Postby Trevers89 » Thu Dec 15, 2011 10:31 pm

Hey Will

I feel I ought to give you my advice and experience because not too long ago I was in the same position as you. I'm 22 and graduated from Leeds in the summer. For years I'd been longing for some real adventure, and had always been drawn to mountains, but felt it was too late and that somehow you had to have been brought up as a mountaineer to have any chance of getting up a mountain. Then I realised that my housemate in my final year of uni was pretty adventurous too. He approached me with the idea of walking from Munich to Venice across the Alps in the summer. My first thought was that he must be mad, my second was that if he went, I wanted to go too and with no clear plan, I bought flights that evening.

A few months later, I found myself walking into the mountains with a heavy pack full of equipment and far too many clothes, no experience and no physical training and a very detailed route. Tell the truth I was pretty scared, but I went and did it anyway. There were times when I was extremely bored, or on the verge of turning my back and walking away (I nearly caught a train to Innsbruck).
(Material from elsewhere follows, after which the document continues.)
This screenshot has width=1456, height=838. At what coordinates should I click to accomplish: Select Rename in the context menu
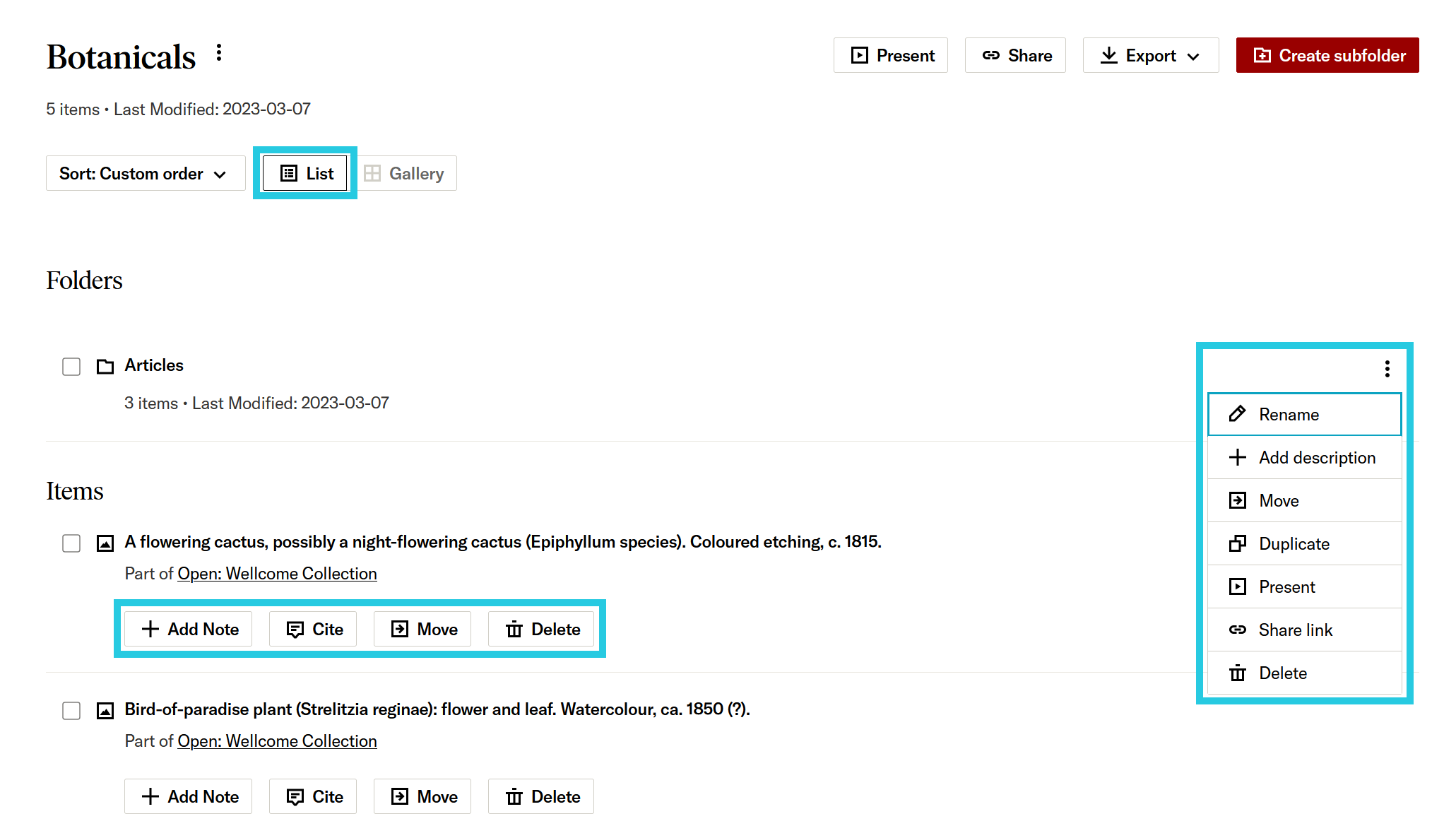[1289, 414]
It was physically exhausting and often uncomfortable and dangerous, but the views and the elation and the challenges we overcame and experiences are priceless. When I returned home to England, I found myself getting bored and restless so a few months later I dragged a bunch of friends to Snowdonia and did some fun routes. I've just started indoor rockclimbing and next year hope to get out onto some more mountains (Scotland or Europe) and do some intrepid routes, then if I can afford it, a winter mountaineering course in Scotland

Clearly becoming a rounded mountaineer requires the accumulation of skills and experience which doesn't come overnight, and I am hoping to build this up over the next few years. But as I said, I went off with no training at all and if you can read a map, use your common sense and more importantly really want to do it, there's no reason you can't. Ask around your friends and you might be surprised, there's lots of people who feel the same as you but need a bit of a push.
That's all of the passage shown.